Revenue of €2,047.5m is down 5.5% on 9M 2015. The reduction is primarily due to a decline in the volume of electricity sold on the free market, reflecting a more selective approach to our customer base, a strategy that has enabled us to improve the quality of receivables.

Consolidated EBITDA for 9M 2016 amounts to €646.1m, marking an improvement of approximately €115m or 21.7% (up 7.3% after stripping out effect of the regulatory change introduced by AEEGSI Resolution 654/2015, which has eliminated the so-called “regulatory lag”). The change in EBITDA reflects: rising water tariffs (up €32m); an increase in margins in the Energy segment (up €17m); the performance of the Grids segment which, after stripping out the above regulatory change (€77m), reports a €15m reduction in EBITDA, primarily as a result of the fifth regulatory cycle; contributions from the Environment segment and the Parent Company (amounting to approximately €4m).

Contributions to total EBITDA are as follows: Water 40%, Grids 39%, Energy 15% and Environment 6%.

The improvement in consolidated EBIT has outstripped the rise in EBITDA, increasing 32.8% to €378.1m.

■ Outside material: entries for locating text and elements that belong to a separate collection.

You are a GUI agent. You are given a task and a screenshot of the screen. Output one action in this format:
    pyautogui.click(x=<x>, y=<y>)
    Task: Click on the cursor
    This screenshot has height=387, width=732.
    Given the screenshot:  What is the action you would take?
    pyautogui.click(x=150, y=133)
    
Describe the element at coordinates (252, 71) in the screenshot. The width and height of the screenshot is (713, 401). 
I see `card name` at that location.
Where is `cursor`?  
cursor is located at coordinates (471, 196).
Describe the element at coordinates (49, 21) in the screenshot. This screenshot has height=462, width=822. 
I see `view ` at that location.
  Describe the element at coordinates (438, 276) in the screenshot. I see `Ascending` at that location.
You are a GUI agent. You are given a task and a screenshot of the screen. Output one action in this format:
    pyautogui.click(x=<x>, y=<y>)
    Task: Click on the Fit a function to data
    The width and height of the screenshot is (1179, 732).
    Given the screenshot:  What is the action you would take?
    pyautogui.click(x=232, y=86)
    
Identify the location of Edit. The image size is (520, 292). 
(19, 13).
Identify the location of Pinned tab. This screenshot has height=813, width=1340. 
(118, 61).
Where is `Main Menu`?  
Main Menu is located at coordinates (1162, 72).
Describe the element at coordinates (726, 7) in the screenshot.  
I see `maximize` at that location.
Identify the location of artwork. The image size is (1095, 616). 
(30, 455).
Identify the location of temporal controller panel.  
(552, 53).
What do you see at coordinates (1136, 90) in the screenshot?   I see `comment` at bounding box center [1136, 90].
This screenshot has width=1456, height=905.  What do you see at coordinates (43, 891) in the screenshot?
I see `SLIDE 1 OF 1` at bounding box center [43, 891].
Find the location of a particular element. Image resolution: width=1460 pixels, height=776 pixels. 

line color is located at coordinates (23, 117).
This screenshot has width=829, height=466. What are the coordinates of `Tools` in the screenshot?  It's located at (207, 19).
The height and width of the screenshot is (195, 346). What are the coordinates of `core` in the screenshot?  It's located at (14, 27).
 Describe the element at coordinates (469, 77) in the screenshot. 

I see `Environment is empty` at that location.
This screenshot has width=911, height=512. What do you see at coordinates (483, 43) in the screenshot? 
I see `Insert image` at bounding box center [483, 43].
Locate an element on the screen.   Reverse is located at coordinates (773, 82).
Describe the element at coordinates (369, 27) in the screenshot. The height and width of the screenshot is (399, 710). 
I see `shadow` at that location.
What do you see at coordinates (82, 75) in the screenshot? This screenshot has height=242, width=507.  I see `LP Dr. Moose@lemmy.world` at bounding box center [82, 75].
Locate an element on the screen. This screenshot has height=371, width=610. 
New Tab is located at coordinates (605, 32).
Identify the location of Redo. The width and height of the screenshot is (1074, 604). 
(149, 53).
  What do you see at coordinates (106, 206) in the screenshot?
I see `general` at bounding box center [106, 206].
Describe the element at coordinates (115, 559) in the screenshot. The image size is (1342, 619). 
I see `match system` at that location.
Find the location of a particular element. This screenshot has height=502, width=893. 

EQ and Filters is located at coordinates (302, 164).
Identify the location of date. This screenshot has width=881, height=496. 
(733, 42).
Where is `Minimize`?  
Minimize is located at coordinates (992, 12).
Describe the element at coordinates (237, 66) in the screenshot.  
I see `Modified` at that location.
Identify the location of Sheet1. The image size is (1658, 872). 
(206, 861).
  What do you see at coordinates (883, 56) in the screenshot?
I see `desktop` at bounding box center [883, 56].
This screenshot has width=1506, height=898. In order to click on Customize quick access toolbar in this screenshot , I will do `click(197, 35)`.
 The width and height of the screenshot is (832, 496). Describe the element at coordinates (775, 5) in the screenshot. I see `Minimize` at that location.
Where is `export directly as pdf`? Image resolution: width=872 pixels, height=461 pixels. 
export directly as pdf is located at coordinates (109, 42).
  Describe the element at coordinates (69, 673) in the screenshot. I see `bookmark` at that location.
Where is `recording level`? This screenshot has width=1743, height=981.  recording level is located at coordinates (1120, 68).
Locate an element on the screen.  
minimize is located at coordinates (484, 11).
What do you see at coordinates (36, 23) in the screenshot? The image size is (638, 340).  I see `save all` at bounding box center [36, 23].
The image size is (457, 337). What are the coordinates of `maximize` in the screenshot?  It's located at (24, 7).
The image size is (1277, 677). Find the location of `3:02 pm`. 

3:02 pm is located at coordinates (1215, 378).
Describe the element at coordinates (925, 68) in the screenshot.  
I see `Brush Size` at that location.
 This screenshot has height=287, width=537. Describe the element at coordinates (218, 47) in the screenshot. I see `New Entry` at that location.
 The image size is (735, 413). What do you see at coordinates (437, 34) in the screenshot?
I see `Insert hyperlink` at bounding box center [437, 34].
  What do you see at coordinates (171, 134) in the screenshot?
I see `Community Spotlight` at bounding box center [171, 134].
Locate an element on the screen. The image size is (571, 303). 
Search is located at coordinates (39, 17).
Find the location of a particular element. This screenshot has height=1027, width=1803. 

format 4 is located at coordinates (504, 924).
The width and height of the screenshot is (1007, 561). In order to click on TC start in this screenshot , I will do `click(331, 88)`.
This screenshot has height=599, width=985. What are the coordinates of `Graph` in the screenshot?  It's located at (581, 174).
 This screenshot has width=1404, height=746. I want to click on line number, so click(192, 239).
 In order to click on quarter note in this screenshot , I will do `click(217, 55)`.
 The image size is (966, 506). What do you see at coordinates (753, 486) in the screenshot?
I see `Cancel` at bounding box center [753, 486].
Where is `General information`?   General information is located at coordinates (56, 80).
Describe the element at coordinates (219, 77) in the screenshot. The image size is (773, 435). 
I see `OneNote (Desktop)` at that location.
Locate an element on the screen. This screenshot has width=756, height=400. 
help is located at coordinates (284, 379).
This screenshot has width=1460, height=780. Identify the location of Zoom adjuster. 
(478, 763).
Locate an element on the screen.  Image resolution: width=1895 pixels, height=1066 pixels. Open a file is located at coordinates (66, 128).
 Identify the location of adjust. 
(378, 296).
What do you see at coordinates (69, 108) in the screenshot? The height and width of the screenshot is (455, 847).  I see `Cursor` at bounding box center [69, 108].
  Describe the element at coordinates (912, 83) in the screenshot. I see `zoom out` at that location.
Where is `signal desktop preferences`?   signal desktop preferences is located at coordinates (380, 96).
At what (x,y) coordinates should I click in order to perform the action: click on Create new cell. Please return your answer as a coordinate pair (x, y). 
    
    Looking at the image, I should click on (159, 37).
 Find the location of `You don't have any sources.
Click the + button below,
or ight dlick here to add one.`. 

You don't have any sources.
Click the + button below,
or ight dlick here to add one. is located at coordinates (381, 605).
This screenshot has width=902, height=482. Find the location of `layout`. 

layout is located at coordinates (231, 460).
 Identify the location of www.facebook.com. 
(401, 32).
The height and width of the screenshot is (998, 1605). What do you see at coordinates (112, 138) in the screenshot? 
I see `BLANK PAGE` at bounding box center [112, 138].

Finance costs are down €5.7m (8.5%) to €61.3m.

Net profit attributable to owners of the Parent, after non-controlling interests, amounts to €200.9m, up 47.1% on the same period of 2015 (up 9.4% after stripping out the regulatory change in the Grids segment), reflecting an improved operating performance and reduced finance costs. The tax rate is 34.5% (broadly in line with 9M 2015).

The Group’s investment in 9M 2016 amounts to €346.8m, up 21.8%. Over 78% of this relates to our regulated businesses. Investment breaks down as follows: Water €150.4m; Grids €120.6m; Energy €38.7m; Environment €30.3m; Parent Company €6.9m.

The Group’s net debt amounts to €2,138.7m at 30 September 2016, up €128.6m on the figure at 31 December 2015. This essentially reflects the need to finance investment, including the Group’s digital transformation.

Net debt is substantially stable with respect to 30 September 2015.



The ACEA Group’s performance in the nine months ended 30 September 2016 has beaten expectations, enabling us to raise our guidance for EBITDA growth in 2016 to between 5% and 6%, after the extraordinary item relating to elimination of the above “regulatory lag”.

We confirm that investment is expected to total approximately €500m and net debt at the end of the year will be between €2.1bn and €2.2bn.